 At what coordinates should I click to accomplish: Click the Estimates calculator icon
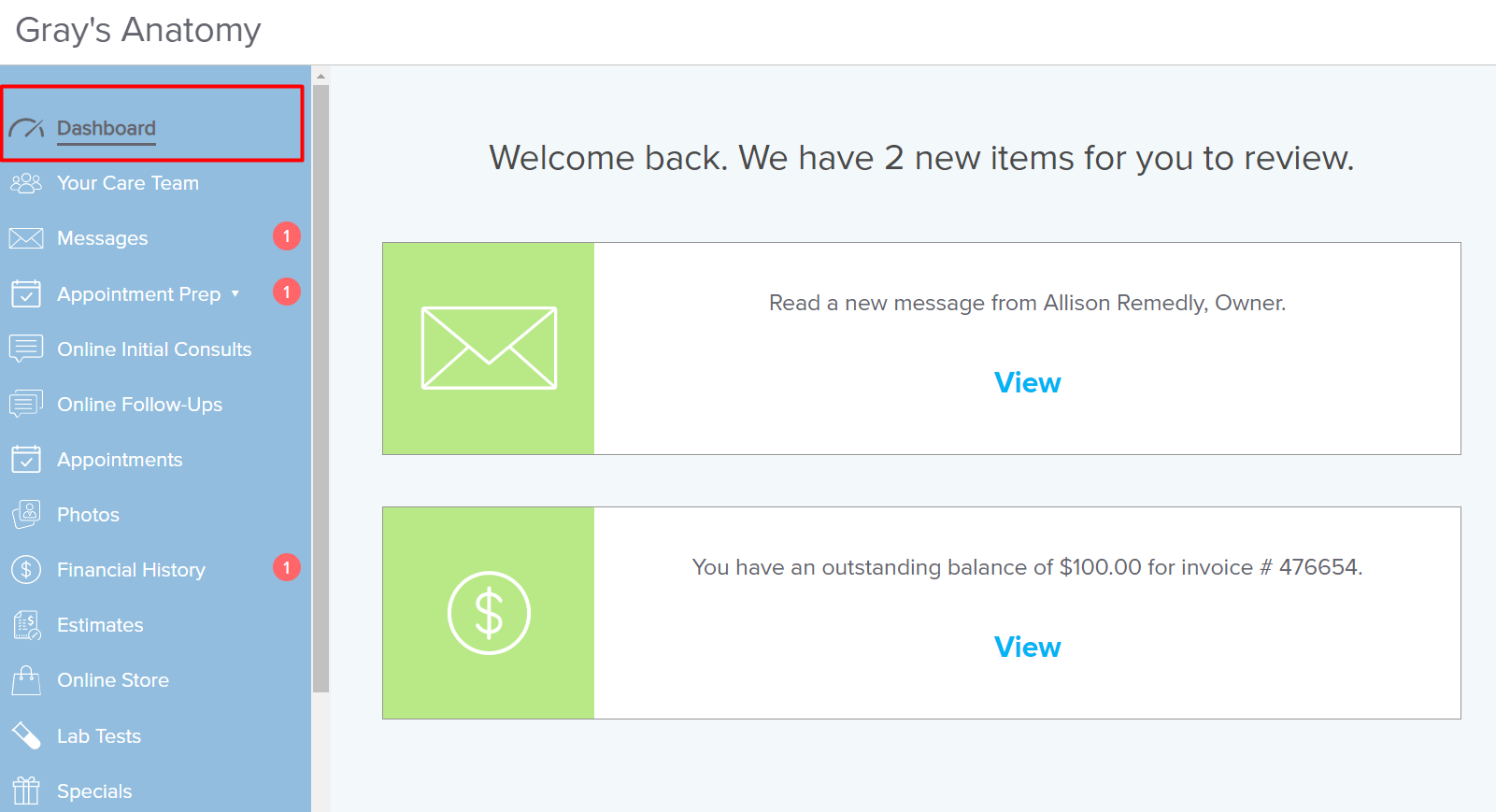(26, 625)
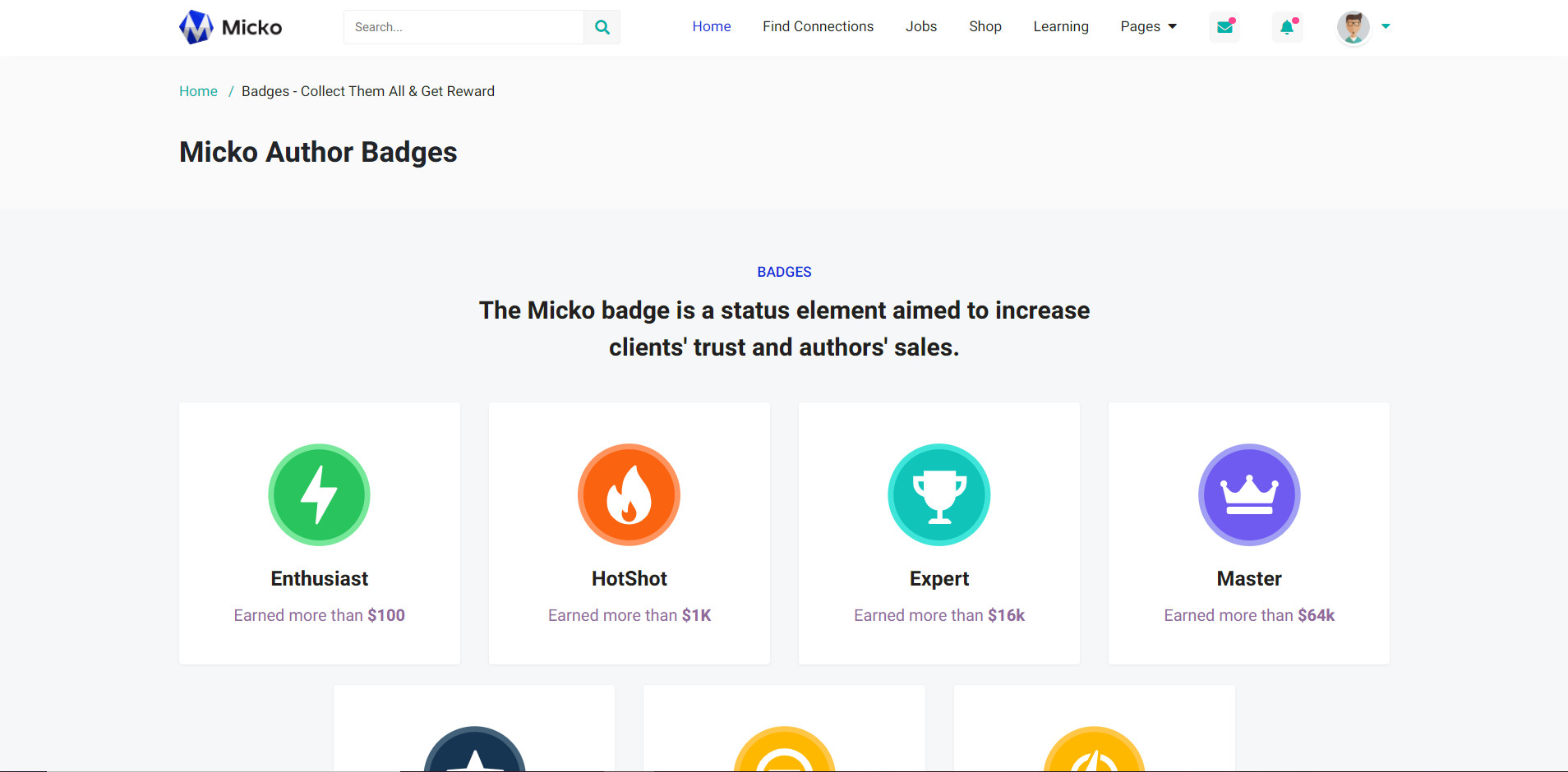Click the Micko brand name text
This screenshot has height=772, width=1568.
click(251, 28)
++++
# [PROBLEM REQUIREMENTS]
In the answer, the entries should be restated verbatim, with all pictures omitted.

# [RESULT OF THE TASK]
 At what coordinates should I click to accomplish: Click the Estimates calculator icon
(26, 625)
Click the Micko brand name text
This screenshot has height=772, width=1568.
click(251, 28)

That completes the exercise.